Une étude du Pew Research Center, publiée en juin 2026, révèle que 55 % des adultes américains pensent que l'IA entraînera plus de suppressions d'emplois que de créations au cours de la prochaine décennie. Parallèlement, des leaders de l'industrie technologique, dont le PDG d'OpenAI Sam Altman, ont appelé à des réglementations plus strictes pour atténuer les risques tels que les biais et les violations de la vie privée.

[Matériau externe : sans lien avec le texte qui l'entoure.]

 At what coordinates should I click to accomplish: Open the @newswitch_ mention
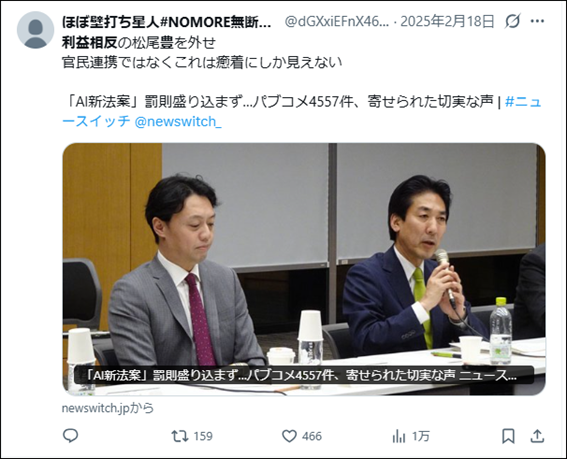178,122
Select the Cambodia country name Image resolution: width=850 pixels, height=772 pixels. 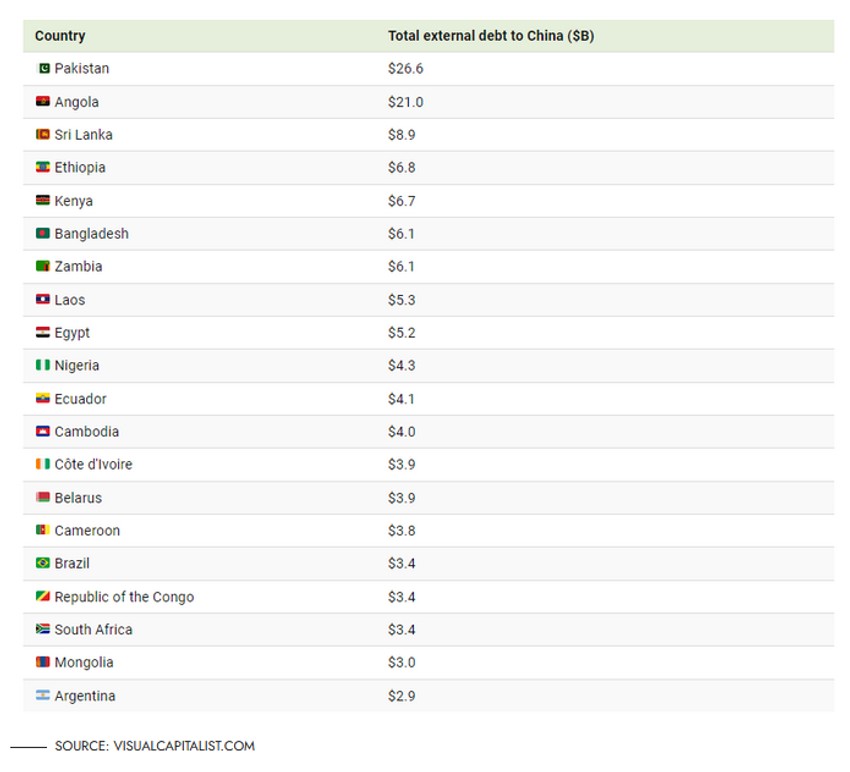tap(86, 431)
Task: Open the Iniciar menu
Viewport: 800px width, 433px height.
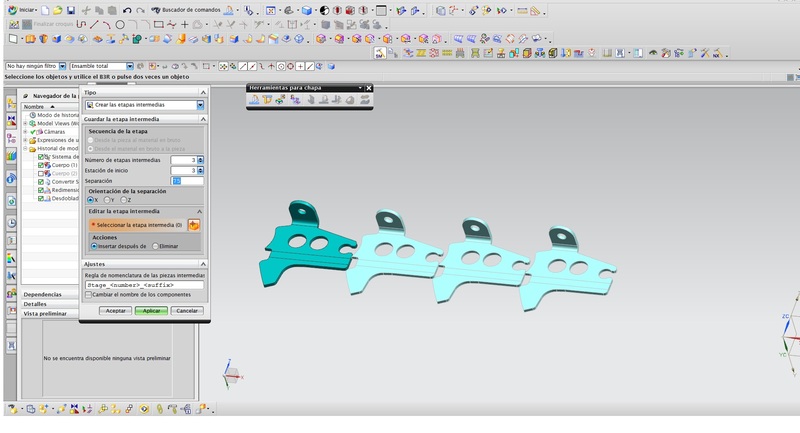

En réponse, plusieurs pays, dont l'Union européenne et le Canada, ont introduit de nouveaux cadres de gouvernance de l'IA en 2026. La loi européenne sur l'IA, effective en août 2026, impose la transparence et des évaluations des risques pour les systèmes d'IA à haut risque. Cependant, les critiques estiment que l'application reste faible.
Alors que les outils d'IA s'intègrent davantage dans le travail quotidien, les experts soulignent la nécessité de programmes de reconversion. Un rapport McKinsey de 2026 suggère que jusqu'à 12 millions de travailleurs aux États-Unis pourraient devoir changer de métier d'ici 2030 en raison des changements induits par l'IA.